Classically, the link cell algorithm is implemented differently. Instead of having separate particle lists for each cell, there is only one particle list per node, and the cells actually only contain pointers to this particle list. This has the advantage that when particles are moved from one cell to another on the same processor, only the pointers have to be updated, which is much fewer data (4 rsp. 8 bytes) than the full particle structure (around 192 bytes, depending on the features compiled in). The data storage scheme of however requires to always move the full particle data. Nevertheless, from our experience, the second approach is 2-3 times faster than the classical one.

To understand this, one has to know a little bit about the architecture of modern computers. Most modern processors have a clock frequency above 1GHz and are able to execute nearly one instruction per clock tick. In contrast, the memory runs at a clock speed around 200MHz. Modern double data rate (DDR) RAM transfers up to 3.2GB/s at this clock speed (at each edge of the clock signal 8 bytes are transferred). But in addition to the data transfer speed, DDR RAM has some latency for fetching the data, which can be up to 50ns in the worst case. Memory is organized internally in pages or rows of typically 8KB size. The full \(2\times 200\) MHz data rate can only be achieved if the access is within the same memory page (page hit), otherwise some latency has to be added (page miss). The actual latency depends on some other aspects of the memory organization which will not be discussed here, but the penalty is at least 10ns, resulting in an effective memory transfer rate of only 800MB/s. To remedy this, modern processors have a small amount of low latency memory directly attached to the processor, the cache.

The processor cache is organized in different levels. The level 1 (L1) cache is built directly into the processor core, has no latency and delivers the data immediately on demand, but has only a small size of around 128KB. This is important since modern processors can issue several simple operations such as additions simultaneously. The L2 cache is larger, typically around 1MB, but is located outside the processor core and delivers data at the processor clock rate or some fraction of it.

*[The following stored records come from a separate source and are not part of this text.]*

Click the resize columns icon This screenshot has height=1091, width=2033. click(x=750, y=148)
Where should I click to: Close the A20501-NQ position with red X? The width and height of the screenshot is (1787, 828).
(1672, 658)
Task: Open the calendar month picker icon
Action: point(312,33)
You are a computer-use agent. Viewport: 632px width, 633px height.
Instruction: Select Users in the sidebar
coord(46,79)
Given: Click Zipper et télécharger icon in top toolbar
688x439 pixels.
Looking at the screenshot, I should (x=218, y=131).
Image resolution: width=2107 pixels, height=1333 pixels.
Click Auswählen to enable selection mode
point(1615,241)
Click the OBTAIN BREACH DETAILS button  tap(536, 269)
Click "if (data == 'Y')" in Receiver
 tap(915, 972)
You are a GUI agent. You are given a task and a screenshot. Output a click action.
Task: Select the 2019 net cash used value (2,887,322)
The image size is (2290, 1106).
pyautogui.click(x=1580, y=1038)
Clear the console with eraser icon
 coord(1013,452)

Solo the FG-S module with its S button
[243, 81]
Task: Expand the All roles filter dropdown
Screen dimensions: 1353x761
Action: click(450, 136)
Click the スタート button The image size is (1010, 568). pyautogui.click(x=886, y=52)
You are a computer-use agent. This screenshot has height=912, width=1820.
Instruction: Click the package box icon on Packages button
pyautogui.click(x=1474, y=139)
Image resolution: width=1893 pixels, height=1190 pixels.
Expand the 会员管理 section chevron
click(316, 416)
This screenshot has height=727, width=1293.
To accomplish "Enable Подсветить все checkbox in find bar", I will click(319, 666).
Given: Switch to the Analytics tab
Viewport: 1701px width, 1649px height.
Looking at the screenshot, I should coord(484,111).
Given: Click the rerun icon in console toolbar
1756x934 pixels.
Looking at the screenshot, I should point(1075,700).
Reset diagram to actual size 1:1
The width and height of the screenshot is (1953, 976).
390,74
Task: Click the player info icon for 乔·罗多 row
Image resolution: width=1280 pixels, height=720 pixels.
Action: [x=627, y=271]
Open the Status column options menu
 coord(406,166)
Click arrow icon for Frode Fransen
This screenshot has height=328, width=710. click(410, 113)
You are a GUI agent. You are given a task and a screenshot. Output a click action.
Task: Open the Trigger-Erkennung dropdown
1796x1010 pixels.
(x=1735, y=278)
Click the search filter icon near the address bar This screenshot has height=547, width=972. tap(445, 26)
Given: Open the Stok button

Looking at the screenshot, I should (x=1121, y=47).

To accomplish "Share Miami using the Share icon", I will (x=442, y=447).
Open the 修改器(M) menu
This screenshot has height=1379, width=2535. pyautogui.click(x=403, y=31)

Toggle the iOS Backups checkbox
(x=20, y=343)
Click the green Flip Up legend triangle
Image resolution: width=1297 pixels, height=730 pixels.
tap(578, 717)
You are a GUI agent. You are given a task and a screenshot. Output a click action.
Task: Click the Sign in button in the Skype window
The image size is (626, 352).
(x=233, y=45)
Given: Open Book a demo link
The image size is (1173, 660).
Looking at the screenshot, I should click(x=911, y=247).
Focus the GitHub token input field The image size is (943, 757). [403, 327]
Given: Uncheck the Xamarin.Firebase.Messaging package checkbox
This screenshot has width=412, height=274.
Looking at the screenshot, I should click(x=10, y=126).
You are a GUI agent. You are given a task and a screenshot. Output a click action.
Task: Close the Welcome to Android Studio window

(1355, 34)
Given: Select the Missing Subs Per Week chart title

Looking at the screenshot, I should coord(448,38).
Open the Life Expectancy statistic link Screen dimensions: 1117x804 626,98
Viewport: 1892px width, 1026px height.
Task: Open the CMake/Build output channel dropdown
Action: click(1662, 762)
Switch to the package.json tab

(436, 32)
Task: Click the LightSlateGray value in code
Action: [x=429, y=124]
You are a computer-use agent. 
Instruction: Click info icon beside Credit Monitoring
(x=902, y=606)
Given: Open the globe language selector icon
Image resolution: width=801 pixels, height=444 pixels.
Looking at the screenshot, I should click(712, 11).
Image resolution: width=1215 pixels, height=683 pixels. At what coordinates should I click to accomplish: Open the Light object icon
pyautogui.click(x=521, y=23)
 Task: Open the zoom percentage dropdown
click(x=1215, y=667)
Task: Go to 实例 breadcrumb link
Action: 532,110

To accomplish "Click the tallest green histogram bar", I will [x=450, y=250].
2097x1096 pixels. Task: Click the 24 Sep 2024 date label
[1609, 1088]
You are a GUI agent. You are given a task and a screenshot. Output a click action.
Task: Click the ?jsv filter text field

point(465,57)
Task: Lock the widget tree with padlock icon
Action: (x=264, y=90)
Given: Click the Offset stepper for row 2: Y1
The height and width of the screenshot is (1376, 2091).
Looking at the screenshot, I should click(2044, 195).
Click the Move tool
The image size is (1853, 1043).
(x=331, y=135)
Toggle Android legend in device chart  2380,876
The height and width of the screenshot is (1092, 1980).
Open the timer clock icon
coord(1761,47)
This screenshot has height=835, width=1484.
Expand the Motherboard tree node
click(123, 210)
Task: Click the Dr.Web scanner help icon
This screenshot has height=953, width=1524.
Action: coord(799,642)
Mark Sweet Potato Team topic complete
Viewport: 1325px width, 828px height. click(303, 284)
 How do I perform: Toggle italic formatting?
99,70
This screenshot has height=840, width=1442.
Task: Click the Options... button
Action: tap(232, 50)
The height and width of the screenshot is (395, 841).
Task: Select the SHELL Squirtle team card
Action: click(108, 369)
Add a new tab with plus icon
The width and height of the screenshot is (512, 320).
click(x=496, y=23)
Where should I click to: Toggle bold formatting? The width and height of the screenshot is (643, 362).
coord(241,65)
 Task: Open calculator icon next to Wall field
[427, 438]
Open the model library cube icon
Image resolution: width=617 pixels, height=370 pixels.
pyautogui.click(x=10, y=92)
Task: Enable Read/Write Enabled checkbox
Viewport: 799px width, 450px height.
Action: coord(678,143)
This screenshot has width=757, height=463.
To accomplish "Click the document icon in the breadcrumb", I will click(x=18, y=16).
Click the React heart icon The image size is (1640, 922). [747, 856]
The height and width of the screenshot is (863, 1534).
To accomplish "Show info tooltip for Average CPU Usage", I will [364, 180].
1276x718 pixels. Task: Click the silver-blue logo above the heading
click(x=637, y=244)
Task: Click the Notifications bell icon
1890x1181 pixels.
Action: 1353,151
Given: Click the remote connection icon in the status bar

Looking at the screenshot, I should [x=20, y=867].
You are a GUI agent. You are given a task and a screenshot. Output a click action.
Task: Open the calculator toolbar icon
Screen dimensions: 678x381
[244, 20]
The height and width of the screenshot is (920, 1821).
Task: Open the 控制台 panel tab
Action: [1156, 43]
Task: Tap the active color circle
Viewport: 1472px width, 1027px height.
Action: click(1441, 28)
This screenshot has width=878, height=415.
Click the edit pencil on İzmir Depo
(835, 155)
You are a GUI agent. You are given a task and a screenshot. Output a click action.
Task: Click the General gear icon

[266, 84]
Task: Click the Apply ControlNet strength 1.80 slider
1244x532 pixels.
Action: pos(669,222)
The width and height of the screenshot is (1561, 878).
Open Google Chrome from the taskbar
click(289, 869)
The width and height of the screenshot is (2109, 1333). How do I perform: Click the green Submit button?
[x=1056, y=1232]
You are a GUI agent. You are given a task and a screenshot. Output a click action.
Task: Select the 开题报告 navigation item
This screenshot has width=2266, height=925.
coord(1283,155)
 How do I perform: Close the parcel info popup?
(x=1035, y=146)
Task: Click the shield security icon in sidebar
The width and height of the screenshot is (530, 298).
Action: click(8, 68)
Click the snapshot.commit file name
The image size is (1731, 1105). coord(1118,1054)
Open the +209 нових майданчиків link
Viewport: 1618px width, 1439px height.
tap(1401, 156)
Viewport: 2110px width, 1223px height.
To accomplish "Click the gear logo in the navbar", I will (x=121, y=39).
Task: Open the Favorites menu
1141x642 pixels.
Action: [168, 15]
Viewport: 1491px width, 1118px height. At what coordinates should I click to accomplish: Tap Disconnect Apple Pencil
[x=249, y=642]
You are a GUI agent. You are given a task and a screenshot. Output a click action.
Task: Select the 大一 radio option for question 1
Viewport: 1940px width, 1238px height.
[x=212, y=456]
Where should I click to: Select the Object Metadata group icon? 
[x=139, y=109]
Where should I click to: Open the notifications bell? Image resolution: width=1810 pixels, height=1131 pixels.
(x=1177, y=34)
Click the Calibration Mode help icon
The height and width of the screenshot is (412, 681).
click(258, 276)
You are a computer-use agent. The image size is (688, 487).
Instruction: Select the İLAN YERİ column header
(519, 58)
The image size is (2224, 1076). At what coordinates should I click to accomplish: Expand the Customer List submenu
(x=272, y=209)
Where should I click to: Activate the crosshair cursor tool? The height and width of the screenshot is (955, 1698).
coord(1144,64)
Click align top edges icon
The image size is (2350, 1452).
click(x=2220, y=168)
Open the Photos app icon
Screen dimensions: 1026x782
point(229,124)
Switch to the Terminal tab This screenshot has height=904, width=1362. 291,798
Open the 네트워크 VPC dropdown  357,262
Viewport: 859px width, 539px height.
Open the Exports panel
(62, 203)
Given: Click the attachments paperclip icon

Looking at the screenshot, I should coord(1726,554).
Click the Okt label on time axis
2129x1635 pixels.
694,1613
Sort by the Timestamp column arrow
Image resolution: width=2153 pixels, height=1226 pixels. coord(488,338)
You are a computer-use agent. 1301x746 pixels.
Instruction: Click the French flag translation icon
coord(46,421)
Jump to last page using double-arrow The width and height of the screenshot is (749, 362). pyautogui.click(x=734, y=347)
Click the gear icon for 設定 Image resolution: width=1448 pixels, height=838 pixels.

In a typical implementation of the link cell scheme, the order of the particles is fairly random, determined e.g. by the order in which the particles are set up or have been communicated across the processor boundaries. The force loop therefore accesses the particle array in arbitrary order, resulting in a lot of unfavorable page misses. In the memory organization of ESPResSo, the particles are accessed in a virtually linear order. Because the force calculation goes through the cells in a linear fashion, all accesses to a single cell occur close in time, for the force calculation of the cell itself as well as for its neighbors. Using the regular decomposition cell scheme, two cell layers have to be kept in the processor cache. For 10000 particles and a typical cell grid size of 20, these two cell layers consume roughly 200 KBytes, which nearly fits into the L2 cache. Therefore every cell has to be read from the main memory only once per force calculation.